To capitalize on this, the United States Army and Navy have begun streaming on Twitch. Troops will stream themselves playing games such as “Call of Duty” and discuss the process, awards, and experience of joining the military. This allows the military to talk to hundreds, if not thousands, of people at once. The Army and Navy no longer have to table at colleges or career fairs. Instead, they can tout the benefits of the military from behind a computer screen, all while reaching a significantly bigger audience.
However, both the Army and Navy Twitch channels are not always the most welcomed channels on Twitch. Users will pop up in the Twitch chat to confront streamers about the United States’ war history, sometimes spamming the chat with comments. While Twitch allows streamers to ban users from their channels, both the Army and Navy Twitch channels have been caught under fire. Recently, both the Army and Navy Twitch channels banned hundreds of Twitch users from their channels. This led to an outcry as civil rights groups asserted that both channels were violating users’ First Amendment rights by blocking them. Courts have previously ruled that government-run social media accounts constitute public forums. Therefore, the government cannot block people based on their comments or views, including spamming a chat about war crimes. We saw an example of this last July when a federal appeals court ruled that President Trump could not block people from his Twitter account.
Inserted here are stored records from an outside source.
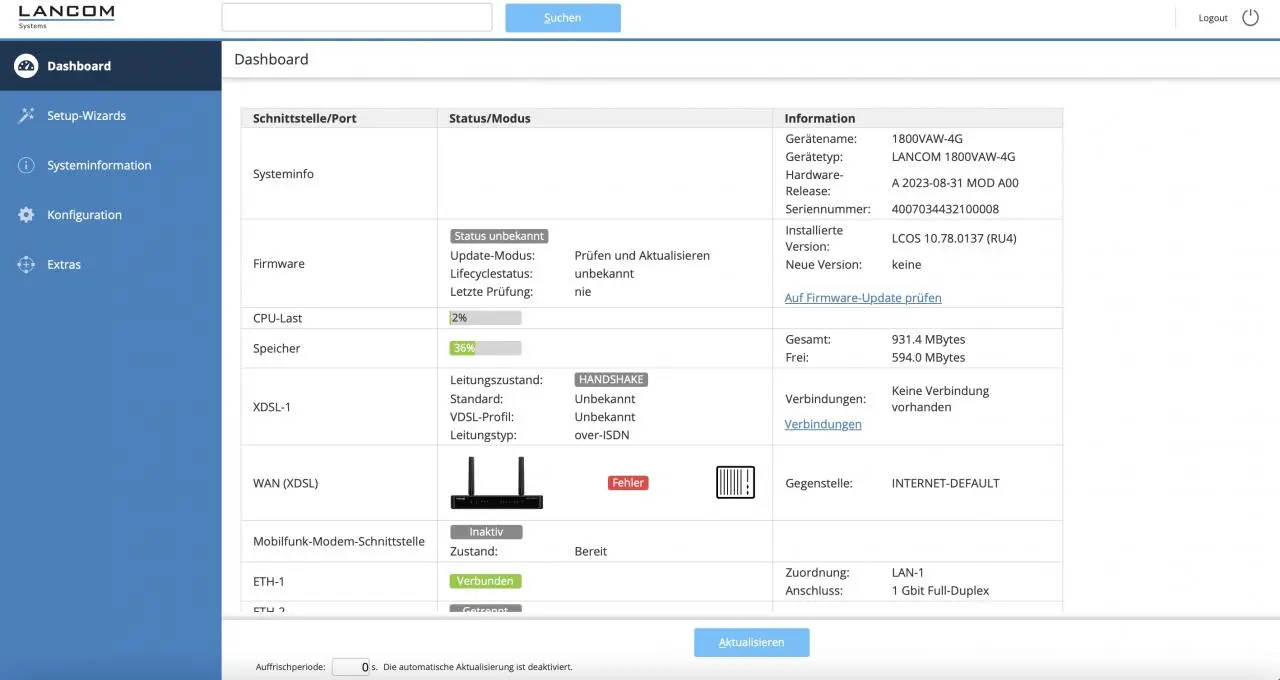Image resolution: width=1280 pixels, height=680 pixels.
Task: Open the Konfiguration menu entry
Action: pos(84,215)
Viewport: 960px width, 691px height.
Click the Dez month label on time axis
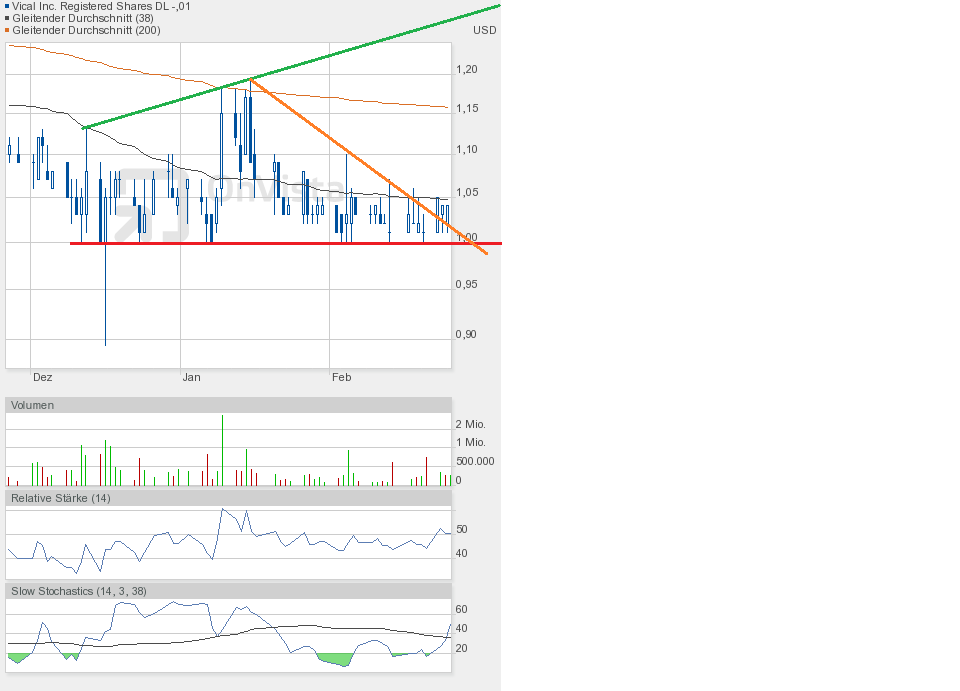(x=42, y=377)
In response to this incident, Representative Alexandria Ocasio-Cortez announced plans to prevent the military from using video games to recruit individuals. Ms. Ocasio-Cortez is attempting to pass a bill that would prevent the military from using federal funds to participate in livestreaming or esports. The American Civil Liberties Union has even called out the Army over their banning of users.
Both the Army and Navy Twitch channels took a brief hiatus from streaming to re-examine their policies. The Army recently announced they are reversing the ban on three hundred accounts. However, it’ll be interesting to see how both channels moderate their respective channels moving forward. Will these branches of the military be able to handle Twitch chat, or will they ban users and force the legislature or judiciary to step in?